The partnership with LVMH – which houses luxury retailers such as Louis Vuitton, Dior, Givenchy, Fendi, Tag Heuer and Kenzo – was undertaken to help boost Stella McCartney’s worldwide development in terms of business and strategy, while maintaining the tag of a ‘sustainable brand’.
McCartney will continue to hold majority ownership and will serve as advisor to Bernard Arnault, LVMH Chief Executive and Chairman and to the executive committee members.
This decision came into play just months after McCartney, known for her animal-friendly ethics ended a long-term partnership with the conglomerate’s arch-rival, Kering.

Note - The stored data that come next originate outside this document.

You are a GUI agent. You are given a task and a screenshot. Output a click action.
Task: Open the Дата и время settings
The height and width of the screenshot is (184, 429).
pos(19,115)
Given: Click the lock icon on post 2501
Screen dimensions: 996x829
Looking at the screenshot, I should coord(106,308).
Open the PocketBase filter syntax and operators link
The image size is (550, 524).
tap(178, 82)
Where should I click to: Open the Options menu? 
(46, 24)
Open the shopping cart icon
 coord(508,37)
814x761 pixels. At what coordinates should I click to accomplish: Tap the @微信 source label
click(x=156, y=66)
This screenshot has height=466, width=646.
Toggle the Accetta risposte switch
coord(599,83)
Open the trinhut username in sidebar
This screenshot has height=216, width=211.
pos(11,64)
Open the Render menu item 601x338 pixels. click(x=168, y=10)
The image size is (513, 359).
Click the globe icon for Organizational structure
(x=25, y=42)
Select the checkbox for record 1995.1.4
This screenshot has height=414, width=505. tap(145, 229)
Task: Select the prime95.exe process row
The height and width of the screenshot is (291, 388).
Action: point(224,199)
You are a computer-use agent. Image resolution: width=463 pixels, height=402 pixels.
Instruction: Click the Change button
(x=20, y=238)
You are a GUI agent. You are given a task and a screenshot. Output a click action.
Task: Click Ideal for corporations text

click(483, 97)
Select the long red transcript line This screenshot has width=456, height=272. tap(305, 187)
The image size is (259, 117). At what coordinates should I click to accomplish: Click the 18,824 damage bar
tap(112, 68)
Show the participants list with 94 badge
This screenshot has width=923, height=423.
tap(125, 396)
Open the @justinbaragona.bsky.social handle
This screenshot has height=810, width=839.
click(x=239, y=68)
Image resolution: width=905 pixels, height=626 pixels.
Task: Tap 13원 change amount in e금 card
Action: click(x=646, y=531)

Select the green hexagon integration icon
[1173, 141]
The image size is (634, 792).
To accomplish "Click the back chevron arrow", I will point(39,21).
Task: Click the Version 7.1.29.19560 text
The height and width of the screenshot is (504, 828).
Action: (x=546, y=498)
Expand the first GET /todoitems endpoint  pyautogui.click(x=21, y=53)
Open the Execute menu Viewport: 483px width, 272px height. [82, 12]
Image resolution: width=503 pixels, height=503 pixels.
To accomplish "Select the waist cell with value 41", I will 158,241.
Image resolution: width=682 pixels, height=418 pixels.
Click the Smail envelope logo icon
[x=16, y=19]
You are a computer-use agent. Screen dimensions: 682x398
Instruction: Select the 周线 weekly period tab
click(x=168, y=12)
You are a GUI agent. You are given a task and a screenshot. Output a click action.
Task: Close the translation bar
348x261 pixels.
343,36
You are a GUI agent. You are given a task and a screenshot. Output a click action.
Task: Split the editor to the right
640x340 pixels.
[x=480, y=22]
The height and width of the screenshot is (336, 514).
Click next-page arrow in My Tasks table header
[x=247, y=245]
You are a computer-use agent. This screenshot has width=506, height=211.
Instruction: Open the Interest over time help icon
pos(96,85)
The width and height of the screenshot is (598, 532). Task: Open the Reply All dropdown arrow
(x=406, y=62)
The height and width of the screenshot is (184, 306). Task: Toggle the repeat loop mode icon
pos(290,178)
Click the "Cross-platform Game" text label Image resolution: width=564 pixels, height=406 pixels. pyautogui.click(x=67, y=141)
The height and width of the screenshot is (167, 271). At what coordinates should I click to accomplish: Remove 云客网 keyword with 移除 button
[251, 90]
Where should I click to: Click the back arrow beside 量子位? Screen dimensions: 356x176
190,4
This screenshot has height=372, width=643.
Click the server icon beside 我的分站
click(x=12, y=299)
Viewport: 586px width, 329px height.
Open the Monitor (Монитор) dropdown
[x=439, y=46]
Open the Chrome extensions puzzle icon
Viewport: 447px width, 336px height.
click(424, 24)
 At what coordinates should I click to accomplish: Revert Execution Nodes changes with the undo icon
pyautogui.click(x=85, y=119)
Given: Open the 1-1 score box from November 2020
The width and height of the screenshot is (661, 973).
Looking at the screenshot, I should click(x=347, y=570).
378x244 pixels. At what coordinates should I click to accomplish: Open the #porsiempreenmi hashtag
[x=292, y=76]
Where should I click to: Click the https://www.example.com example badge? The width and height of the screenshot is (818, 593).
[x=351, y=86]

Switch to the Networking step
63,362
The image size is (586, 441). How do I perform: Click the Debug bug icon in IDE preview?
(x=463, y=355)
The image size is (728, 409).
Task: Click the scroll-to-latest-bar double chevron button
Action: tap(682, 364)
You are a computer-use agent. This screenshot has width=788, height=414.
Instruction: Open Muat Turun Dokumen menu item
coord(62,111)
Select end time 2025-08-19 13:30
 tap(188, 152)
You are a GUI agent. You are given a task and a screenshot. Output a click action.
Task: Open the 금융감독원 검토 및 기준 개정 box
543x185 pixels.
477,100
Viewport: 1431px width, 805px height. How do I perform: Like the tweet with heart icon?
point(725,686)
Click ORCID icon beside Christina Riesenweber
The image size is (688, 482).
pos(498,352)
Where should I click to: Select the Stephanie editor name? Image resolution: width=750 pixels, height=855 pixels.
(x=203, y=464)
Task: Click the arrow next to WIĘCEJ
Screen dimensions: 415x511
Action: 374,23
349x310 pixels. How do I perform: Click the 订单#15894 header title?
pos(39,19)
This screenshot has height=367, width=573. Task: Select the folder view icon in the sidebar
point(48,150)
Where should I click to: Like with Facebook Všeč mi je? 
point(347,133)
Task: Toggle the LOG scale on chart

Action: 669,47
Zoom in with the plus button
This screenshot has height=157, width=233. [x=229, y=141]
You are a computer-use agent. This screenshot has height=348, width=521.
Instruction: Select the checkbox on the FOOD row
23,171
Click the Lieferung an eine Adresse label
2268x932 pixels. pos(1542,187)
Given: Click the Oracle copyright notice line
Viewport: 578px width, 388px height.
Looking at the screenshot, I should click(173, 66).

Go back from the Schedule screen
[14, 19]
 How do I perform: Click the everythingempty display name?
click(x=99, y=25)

As discussed by the industry rivals, LVMH had always bragged about its environmental credentials especially when its young shoppers in particular had shown a keen fondness for ‘greener’ fashion and an interest in issues such as brands’ use of animal fur.
McCartney has long been known as a trailblazer in this area, relying on imitation leather for her handbags or participating in initiatives to promote the second-hand luxury market.
“A decisive factor was that she was the first to put sustainability and ethical issues on the front stage, very early on,” said Arnault in a statement to media about the deal.
“Ever since my decision was announced to take full ownership of the Stella McCartney brand in March 2018, there have been many approaches from various parties expressing their wish to partner and invest in the Stella McCartney House,” added McCartney further.